Digámoslo una vez más. ¿Qué pintaba un arzobispo en un acto de pedestre albañilería? Además de romper la estética de las vestimentas del resto de los oficiantes, ¿qué hacía una autoridad religiosa en un acto esencialmente civil, aconfesional y ajeno a cualquier planteamiento teológico? ¿Y qué pintaba dicho séquito, formado por representantes públicos de una ciudadanía plural, religiosamente hablando, arropando la figura carnavalesca de un arzobispo católico manejando un hisopo? ¿Acaso el arzobispo de Pamplona hisopa mejor que el mullah o ulema de la mezquita de Tudela?
Navarra está acostumbrada a que las autoridades políticas vulneren el principio de aconfesionalidad del Estado. Y en el caso de Fitero, como dijo el representante de I-E., José Miguel Nuin, «sólo faltó Berlanga para decir cámara, acción». Estimulante y acertada insinuación, desde luego. Nuin propuso a la mesa de portavoces parlamentarios que se aceptara una declaración institucional donde el Parlamento foral considerara necesario que «las autoridades y cargos públicos del Gobierno del España y del Gobierno de Navarra respetasen el carácter aconfesional del Estado (artículo 16.3 CE)» y «no participasen en actos públicos donde se viole este principio constitucional».
No me detendré en la respuesta negativa de UPN y PPN, siempre coherentes con el sentido institucional de su fe en el nacionalcatolicismo, en contra de lo que marca la Constitución, esa carta magna que consideran intangible, pero que vulneran confesionalmente una y otra vez.
Recalcaría más la postura de los tibios. Me refiero al PSN, y, en esta ocasión, a Lizarbe. No son de recibo sus palabras: «la Constitución es muy clara respecto a la confesionalidad». Tan clara que Lizarbe nunca la cumple. Y siempre encuentra idéntica excusa: «en muchos actos cívicos y no solo en fiestas de los pueblos es algo habitual la presencia de representantes de la Iglesia católica, como lo es la presencia de políticos en actos religiosos». En efecto. Recuerden con qué unción y piedad besó el propio Lizarbe la imagen de san Miguel de Aralar en el Parlamento navarro. ¡Ni que estuviera absorbiendo un chupito de mascaró!

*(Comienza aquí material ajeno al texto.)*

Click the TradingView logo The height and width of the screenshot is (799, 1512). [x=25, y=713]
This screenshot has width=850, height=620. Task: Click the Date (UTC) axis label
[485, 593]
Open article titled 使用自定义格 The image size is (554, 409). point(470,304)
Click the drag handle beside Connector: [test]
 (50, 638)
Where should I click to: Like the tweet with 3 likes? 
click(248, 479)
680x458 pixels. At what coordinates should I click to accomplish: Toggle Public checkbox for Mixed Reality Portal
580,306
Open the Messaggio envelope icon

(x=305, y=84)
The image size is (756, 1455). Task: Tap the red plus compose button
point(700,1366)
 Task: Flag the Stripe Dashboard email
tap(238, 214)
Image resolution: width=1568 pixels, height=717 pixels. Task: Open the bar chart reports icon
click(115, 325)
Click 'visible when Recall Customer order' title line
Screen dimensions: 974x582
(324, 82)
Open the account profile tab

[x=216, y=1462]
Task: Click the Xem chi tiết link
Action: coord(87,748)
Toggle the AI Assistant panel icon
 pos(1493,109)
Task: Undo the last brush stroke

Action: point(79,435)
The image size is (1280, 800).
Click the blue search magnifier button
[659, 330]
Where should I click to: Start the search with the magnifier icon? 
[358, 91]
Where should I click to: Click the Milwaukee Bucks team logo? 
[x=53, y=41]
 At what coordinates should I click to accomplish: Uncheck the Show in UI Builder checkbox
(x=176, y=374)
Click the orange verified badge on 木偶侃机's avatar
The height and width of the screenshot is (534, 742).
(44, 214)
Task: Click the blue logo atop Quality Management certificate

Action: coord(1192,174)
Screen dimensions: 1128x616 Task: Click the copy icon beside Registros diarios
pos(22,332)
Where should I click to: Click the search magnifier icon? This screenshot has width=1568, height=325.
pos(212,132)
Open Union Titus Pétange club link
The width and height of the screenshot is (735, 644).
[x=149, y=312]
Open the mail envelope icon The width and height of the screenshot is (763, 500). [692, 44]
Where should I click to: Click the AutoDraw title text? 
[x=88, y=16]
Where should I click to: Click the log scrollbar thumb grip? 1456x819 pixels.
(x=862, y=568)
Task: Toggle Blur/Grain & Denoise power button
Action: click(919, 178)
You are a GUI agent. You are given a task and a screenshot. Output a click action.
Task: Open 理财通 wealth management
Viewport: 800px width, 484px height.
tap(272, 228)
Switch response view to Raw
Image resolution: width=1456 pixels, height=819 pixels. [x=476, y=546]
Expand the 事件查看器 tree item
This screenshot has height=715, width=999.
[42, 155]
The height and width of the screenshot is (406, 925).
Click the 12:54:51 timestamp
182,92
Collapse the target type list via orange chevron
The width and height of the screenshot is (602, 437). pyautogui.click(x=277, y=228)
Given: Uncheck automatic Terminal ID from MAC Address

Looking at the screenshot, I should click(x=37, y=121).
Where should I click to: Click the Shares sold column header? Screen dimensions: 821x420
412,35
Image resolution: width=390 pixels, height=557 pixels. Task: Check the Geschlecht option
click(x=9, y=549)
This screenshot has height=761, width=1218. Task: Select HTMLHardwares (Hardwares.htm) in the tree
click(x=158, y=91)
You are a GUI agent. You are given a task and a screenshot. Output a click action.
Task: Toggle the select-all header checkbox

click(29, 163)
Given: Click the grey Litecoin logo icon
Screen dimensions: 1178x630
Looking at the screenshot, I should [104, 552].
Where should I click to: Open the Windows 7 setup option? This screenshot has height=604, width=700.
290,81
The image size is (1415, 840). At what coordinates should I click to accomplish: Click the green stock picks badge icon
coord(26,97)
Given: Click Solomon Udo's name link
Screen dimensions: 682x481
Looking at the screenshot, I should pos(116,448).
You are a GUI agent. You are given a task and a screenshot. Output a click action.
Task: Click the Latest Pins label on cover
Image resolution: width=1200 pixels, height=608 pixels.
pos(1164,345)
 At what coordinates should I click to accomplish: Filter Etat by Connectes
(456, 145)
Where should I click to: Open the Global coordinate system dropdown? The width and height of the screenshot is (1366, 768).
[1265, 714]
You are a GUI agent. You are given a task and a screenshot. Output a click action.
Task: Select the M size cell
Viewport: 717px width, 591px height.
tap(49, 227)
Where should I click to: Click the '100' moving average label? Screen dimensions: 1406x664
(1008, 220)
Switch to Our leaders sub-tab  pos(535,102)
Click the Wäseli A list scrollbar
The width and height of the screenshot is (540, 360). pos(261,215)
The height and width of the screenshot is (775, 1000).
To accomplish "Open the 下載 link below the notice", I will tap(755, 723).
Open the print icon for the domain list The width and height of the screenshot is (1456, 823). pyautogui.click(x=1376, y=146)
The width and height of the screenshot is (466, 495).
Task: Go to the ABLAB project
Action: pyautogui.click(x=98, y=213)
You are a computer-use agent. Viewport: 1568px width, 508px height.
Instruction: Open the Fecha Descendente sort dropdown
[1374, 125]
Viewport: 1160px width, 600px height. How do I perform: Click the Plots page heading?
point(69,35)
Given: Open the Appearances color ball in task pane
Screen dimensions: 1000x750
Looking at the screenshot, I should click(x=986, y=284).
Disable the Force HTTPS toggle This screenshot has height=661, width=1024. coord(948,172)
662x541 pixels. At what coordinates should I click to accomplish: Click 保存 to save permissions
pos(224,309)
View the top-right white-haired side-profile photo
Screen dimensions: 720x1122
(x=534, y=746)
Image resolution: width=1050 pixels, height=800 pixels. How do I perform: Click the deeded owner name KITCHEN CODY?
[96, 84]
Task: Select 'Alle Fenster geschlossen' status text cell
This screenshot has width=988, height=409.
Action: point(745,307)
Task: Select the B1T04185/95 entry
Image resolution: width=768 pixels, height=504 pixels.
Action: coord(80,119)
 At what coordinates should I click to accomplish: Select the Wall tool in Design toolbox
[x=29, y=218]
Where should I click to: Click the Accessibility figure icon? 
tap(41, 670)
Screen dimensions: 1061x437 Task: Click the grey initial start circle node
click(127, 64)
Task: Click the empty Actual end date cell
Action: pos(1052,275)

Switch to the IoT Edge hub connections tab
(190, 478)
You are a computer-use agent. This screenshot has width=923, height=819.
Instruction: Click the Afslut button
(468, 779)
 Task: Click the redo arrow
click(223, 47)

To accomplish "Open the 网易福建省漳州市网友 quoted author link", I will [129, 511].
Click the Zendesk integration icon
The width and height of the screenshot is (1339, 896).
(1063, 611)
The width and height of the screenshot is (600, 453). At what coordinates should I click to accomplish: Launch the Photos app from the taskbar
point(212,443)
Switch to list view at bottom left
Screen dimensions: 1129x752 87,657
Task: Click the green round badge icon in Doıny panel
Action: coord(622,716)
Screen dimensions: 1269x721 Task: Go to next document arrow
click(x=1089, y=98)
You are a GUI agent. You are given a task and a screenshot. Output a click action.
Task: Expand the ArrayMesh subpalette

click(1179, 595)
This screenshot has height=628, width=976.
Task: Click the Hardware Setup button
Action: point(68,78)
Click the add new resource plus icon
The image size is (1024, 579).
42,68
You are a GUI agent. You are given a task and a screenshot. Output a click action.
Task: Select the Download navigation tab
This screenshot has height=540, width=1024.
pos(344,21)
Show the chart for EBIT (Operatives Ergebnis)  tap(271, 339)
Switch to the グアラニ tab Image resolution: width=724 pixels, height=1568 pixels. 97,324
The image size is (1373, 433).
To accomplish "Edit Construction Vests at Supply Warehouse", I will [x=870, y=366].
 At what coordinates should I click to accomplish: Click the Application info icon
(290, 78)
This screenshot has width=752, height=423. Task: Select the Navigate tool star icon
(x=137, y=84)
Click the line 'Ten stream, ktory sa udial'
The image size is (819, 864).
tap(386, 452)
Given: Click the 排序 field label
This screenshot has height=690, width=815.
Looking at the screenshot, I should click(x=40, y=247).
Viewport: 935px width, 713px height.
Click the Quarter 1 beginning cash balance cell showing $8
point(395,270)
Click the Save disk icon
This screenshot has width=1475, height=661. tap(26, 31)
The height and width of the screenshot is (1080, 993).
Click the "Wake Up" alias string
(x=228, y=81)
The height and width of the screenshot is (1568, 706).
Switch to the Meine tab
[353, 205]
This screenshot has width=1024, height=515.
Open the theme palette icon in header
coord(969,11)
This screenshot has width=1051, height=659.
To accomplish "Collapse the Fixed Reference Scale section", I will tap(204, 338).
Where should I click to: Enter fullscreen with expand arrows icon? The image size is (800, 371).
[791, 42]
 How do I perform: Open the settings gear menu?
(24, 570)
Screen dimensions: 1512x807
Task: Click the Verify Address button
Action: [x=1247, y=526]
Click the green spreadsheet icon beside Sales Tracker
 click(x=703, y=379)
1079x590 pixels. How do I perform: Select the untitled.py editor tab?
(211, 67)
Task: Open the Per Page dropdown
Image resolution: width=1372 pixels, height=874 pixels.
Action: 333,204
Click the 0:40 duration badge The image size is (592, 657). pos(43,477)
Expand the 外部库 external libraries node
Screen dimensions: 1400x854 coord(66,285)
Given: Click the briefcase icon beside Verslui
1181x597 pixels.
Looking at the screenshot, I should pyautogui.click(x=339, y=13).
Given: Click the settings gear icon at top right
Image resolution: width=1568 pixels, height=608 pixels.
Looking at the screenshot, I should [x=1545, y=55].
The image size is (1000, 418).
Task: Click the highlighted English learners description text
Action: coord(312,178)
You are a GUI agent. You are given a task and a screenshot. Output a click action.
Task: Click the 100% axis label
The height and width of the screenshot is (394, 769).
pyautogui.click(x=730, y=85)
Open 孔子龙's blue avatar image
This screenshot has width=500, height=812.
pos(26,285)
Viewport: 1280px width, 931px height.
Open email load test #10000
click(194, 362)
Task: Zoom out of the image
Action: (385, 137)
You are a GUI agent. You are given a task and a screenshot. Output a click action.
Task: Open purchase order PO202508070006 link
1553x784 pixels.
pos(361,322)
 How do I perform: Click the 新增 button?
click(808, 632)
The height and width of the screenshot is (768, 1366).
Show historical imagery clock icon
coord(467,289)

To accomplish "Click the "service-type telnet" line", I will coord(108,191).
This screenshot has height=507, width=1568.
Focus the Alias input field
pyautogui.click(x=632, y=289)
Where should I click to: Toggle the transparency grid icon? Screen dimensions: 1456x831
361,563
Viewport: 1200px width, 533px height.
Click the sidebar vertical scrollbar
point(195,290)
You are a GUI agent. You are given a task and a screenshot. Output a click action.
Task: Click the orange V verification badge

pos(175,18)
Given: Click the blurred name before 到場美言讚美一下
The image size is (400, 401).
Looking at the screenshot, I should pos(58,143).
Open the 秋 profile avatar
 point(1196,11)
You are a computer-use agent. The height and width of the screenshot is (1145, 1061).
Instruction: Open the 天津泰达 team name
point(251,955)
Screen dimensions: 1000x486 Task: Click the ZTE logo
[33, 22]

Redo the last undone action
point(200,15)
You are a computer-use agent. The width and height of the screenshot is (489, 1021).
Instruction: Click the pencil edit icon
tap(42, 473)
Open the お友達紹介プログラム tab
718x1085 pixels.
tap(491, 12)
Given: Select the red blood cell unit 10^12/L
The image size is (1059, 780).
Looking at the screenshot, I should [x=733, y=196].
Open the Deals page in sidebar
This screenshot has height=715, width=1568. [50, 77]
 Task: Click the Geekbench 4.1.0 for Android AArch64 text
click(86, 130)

Que Lizarbe dijera que «desde un punto de vista estricto y constitucional no se tendría que participar, pero suele haber una demanda de ciudadanos de que participen en determinados actos religiosos», es para preguntarle para qué están las leyes que ellos mismos legislan. ¿Para pasárselas por la piedra hisopada de su cinismo? Desde luego, si el hombre común tropieza dos veces en la misma piedra, los socialistas en la piedra de la aconfesionalidad no paran de darse cabezadas. Así les va.